Penilaian Indeks Daya Saing Daerah Berkelanjutan diharapkan memberikan kontribusi bagi sejumlah pihak. Pertama, Pemerintah Pusat, kerangka indeks daya saing daerah berkelanjutan diharapkan menjadi referensi bagi pengembangan kebijakan. Kedua, Pemerintah Daerah, hasil indeks daya saing daerah diharapkan bisa berkontribusi terhadap perbaikan kebijakan perencanaan dan penganggaran daerah.
Ketiga, Pelaku Usaha dan Asosiasi Pelaku Usaha, kajian ini diharapkan menjadi sumber informasi dan referensi bagi pelaku usaha untuk mengetahui ekosistem investasi di daerah. Keempat, elemen-elemen masyarakat sipil, studi ini diharapkan bisa memperkaya materi kerja dalam advokasi perbaikan tata kelola ekonomi daerah secara berkelanjutan.
Hasil kajian menunjukkan sejumlah faktor pendukung yang menjadi modal daerah di Indonesia dalam mengembangkan daya saing berkelanjutan, yaitu sumber daya alam yang melimpah, produk unggulan daerah, infrastruktur yang memadai, dukungan sosial, dan kepemimpinan lokal yang mendukung perbaikan tata kelola.
Namun, hasil indeks juga menunjukkan secara rata-rata daya saing daerah di Indonesia masih berada di level sedang dengan kisaran angka 40,59 sampai 68,30. Mengacu pada indeks tersebut, terdapat 164 daerah (46,17%) berada di bawah rata-rata nasional. Daerah dengan skor daya saing tinggi hanya sekitar 3%.
“Realitas ini menunjukkan masih dibutuhkan upaya besar untuk mendorong peningkatan kapasitas daerah, terutama dalam mencapai daya saing daerah berkelanjutan,” kata Endi.
Masalah lain yang perlu mendapat perhatian adalah lebarnya disparitas daya saing antar daerah yang berada di Kawasan Barat dan Timur Indonesia, ditunjukkan dengan 71.94 persen daerah berdaya saing sedang, berada di wilayah Barat Indonesia.

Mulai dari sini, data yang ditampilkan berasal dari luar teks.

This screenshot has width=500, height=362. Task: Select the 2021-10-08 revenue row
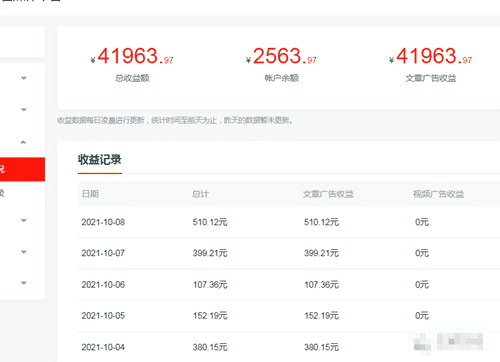point(289,222)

Disparitas itu terutama tampak pada pilar ekonomi (ketersediaan infrastruktur ekonomi, ekosistem investasi yang memadai) dan pilar sosial inklusif (kualitas Sumber Daya Manusia).

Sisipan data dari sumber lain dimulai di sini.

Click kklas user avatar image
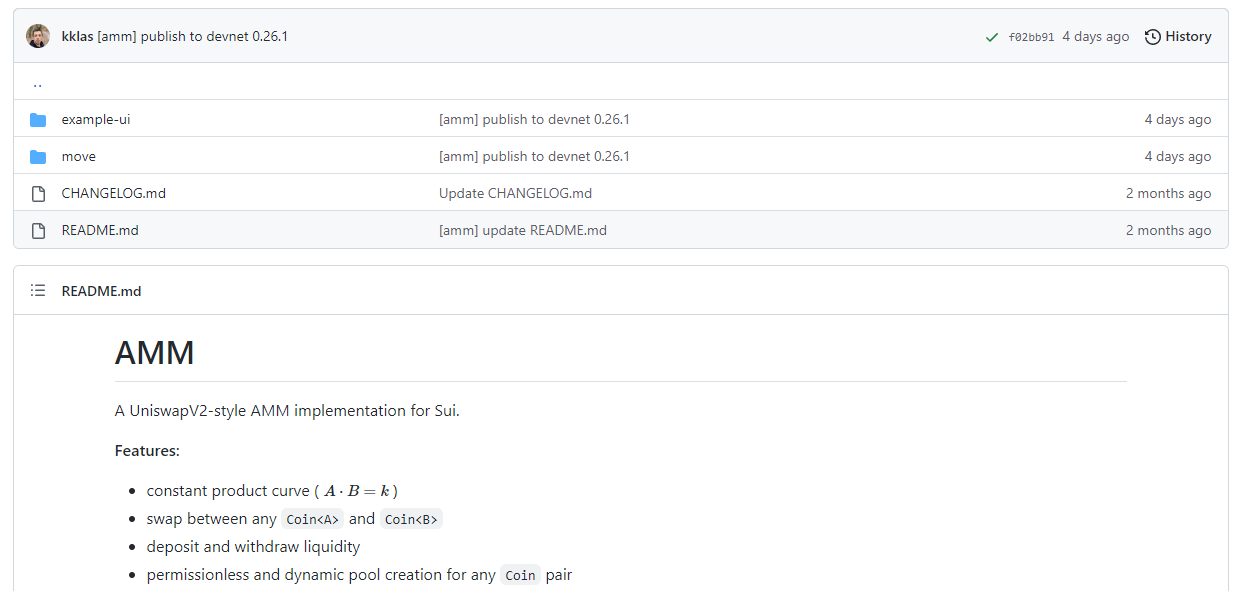The image size is (1249, 591). [38, 37]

Keseimbangan antarpilar menjadi kunci peningkatan daya saing daerah berkelanjutan. Pentingya keberimbangan ini juga mengingat sejumlah daerah mengalami turbulensi sebagai dampak pandemi Covid-19.
Mengacu pada hasil pemeringkatan tersebut, Kabupaten Badung, Provinsi Bali, meraih skor Indeks Daya Saing Daerah Berkelanjutan tertinggi dengan skor 68,30, disusul Kabupaten Musi Banyuasin, Provinsi Sumatera Selatan dengan skor 64,48, Provinsi Sumatera Selatan, dan Kabupaten Tana Tidung, Provinsi Kalimantan Utara dengan skor 63,54.
Kabupaten Badung dinilai memiliki penyelenggaraan pelayanan dan transparansi publik yang bagus dan dukungan pemerintahan yang baik. Kabupaten ini juga memiliki kebijakan yang mendukung upaya pembangunan ramah lingkungan melalui peraturan daerah.
Kabupaten Musi Banyuasin antara lain dinilai memiliki tata kelola, pemerintahan yang berkomitmen tinggi, dan inovasi-inovasi daerah yang baik ke arah praktik keberlanjutan. Sedangkan Kabupaten Tana Tidung mampu menerapkan anggaran yang akuntabel dan kondisi sosial inklusif yang baik.
Tiga kabupaten dengan penilaian terbaik akan mendapatkan pengembangan kapasitas dari Kinara Indonesia. “Kinara Indonesia mengapresiasi para pemerintah daerah yang berinovasi untuk menerapkan prinsip keberlanjutan dalam upaya meningkatkan daya saing daerah maupun nasional,” kata Direktur Kinara Indonesia Vivi Laksana.